In der Regel nicht, denn je mehr den Menschen in den Industrieländern diese Produkte angeboten werden, umso fetter werden sie. Wie das? Der angepriesene niedrige Fettgehalt verleitet a) zum Mehrverbrauch und b) werden dadurch auch mehr Kohlehydrate aufgenommen, denn z.B. werden dem 0,1 %igen Joghurt oder den Quarkspeisen oft mehr Kohlehydrate („Mehlpampe”) zugesetzt, die eben bei fehlendem Energieverbrauch wiederum Fett ansetzen. Außerdem erhöht der Mehranteil von Aromen und Ersatzstoffen zusätzlich den Appetit. Also essen wir besser einen Minibecher Joghurt mit 3,5-5 % Fettanteil, langsam und mit Genuss.

„Wer fettarme Nahrungsmittel konsumiert, nimmt in der Summe bis zu 28 % mehr Kalorien auf, als wenn er zu ähnlichen Produkten ohne dieses Label griffe“ (USA-Universität Ithaca). Fettarme Snacks usw. verleiten eben dazu, mehr zu essen - also darauf achten, dass fettarm nicht unbedingt kalorienarm bedeutet!

Gewichtsabnahme durch Saunabesuch oder gezielten Fettpolsterabbau durch Krafttraining?

Kräftig schwitzen verbrennt Kalorien? Das denken viele und hoffen, in der Sauna überflüssige Pfunde zu verlieren. Leider vergeblich. Schwitzen hat nichts mit Fettabbau zu tun, sondern man verliert in der Sauna - obwohl dort auch der Stoffwechsel „angekurbelt” wird - vor allem Wasser und Mineralien. Wer viel schwitzt, muss deshalb mit Flüssigkeit gegensteuern, sonst dehydrieren Kopf und Muskulatur.

Ein weiterer gängiger Trugschluss: Mit Krafttraining lassen sich Fettpolster gezielt abbauen. Schön wäre es, doch gezieltes „Wegschmelzen” gibt es nicht. Der Körper deponiert und baut das Fett ab, wo er möchte. Bei Männern am Bauch, bei Frauen um die Hüften.

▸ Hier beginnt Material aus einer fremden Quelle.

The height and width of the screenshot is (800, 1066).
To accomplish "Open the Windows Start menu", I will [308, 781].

Es bleibt dabei: Man kann insgesamt auf Dauer nur mit einer negativen Energiebilanz schlanker werden - man muss mehr Energie verbrauchen, als man zu sich nimmt.

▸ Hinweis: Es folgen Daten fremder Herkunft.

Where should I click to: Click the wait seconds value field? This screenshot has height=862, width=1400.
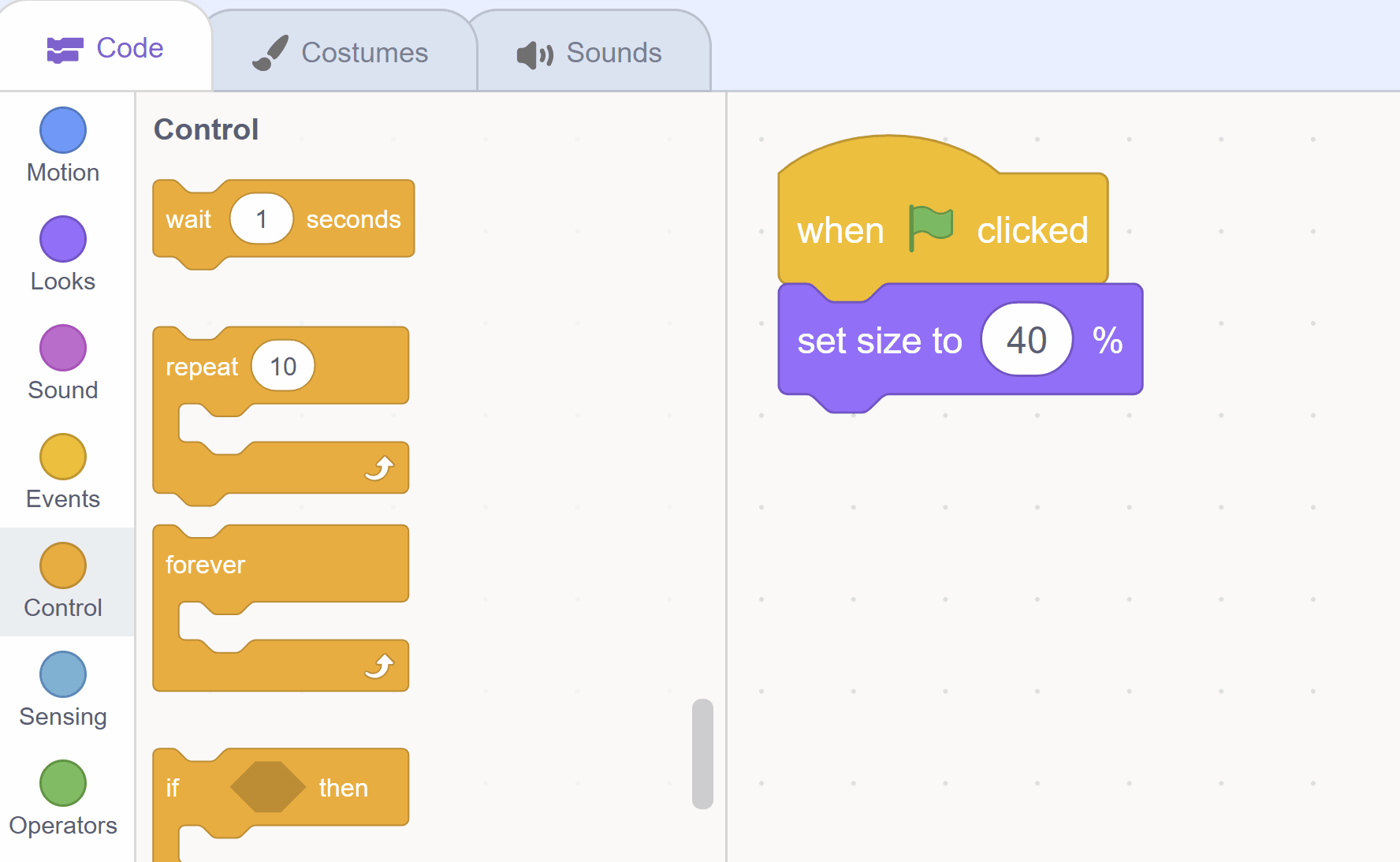(x=261, y=219)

Und es gibt durchaus ein paar Faktoren, die nachweislich bei vielen die Kilos purzeln lassen und bei fast allen die Gesundheit fördern. Ausreichender Schlaf zum Beispiel ist einer davon, weniger fernsehen ein anderer.

Am besten ist es immer noch, man hat die richtigen Eltern. Das Körpergewicht hängt neben den sozialen Faktoren und Essgewohnheiten zu etwa 50-80 % von den Genen ab. Da sind sich die Forscher jetzt ausnahmsweise einmal einig. Hier liegt auch der Grund, warum sie bei der Bekämpfung von Übergewicht vor allem an eines glauben: an neue Medikamente. Vor allem für Patienten mit extremem, wirklich krankhaftem Übergewicht, könnten diese Substanzen erstmals echte Besserung bringen. Die bisherigen Erfahrungen mit Schlankheitspillen waren jedoch nicht sehr positiv. Manche, etwa die Wirkstoffkombination Fen-Phen, brachten die Patienten noch schneller ins Grab als das klassische Abnehmen. Die Schadenersatzsumme beläuft sich mittlerwile auf mehr als 20 Milliarden Dollar. Einer der derzeit heißen Pharmawirkstoffkandidaten heißt Rimonabant. Zu seinen Nebenwirkungen gehören Depressionen und Angstzustände. Mal sehen, was passiert, wenn sich der erste Patient umgebracht hat.

Ein Hormon als Zünglein an der Waage? Neue Hoffnung am Horizont?

Ob jemand dick wird oder nicht, darüber entscheidet bei vielen Meneschen eben nicht nur die Menge der aufgenommenen Nahrung. Wichtig ist auch, wie diese im Körper verarbeitet wird. Ein komplexes System von Hormonen steuert diese Prozesse. Eine wichtige Rolle spielt in dem Regelkreis eine Klasse der sogenannten Melanozyten stimulierenden Hormone (MSH), die von Nervenzellen in einer Region im Zwischenhirn produziert werden und appetithemmend wirken. Neueste Studien, die unabhängig in Cambridge und in der Berliner Charité durchgeführt wurden, zeigen, dass fettleibige Personen häufig eine mutierte (veränderte) Form von MSH besitzen als Normalgewichtige - also kann eine genetische Veränderung Übergewicht erheblich begünstigen. Diese Entdeckung bietet nun Anhaltspunkte für neue Abspeckmittel. Warten wir ab.

Erwähnenswert scheint auch die Erkenntnis, dass einige Menschen nach Virusinfektionen (z.B. einfach Schnupfenviren) übermäßig Fett ansetzen. Hier steckt die Forschung noch in den Kinderschuhen.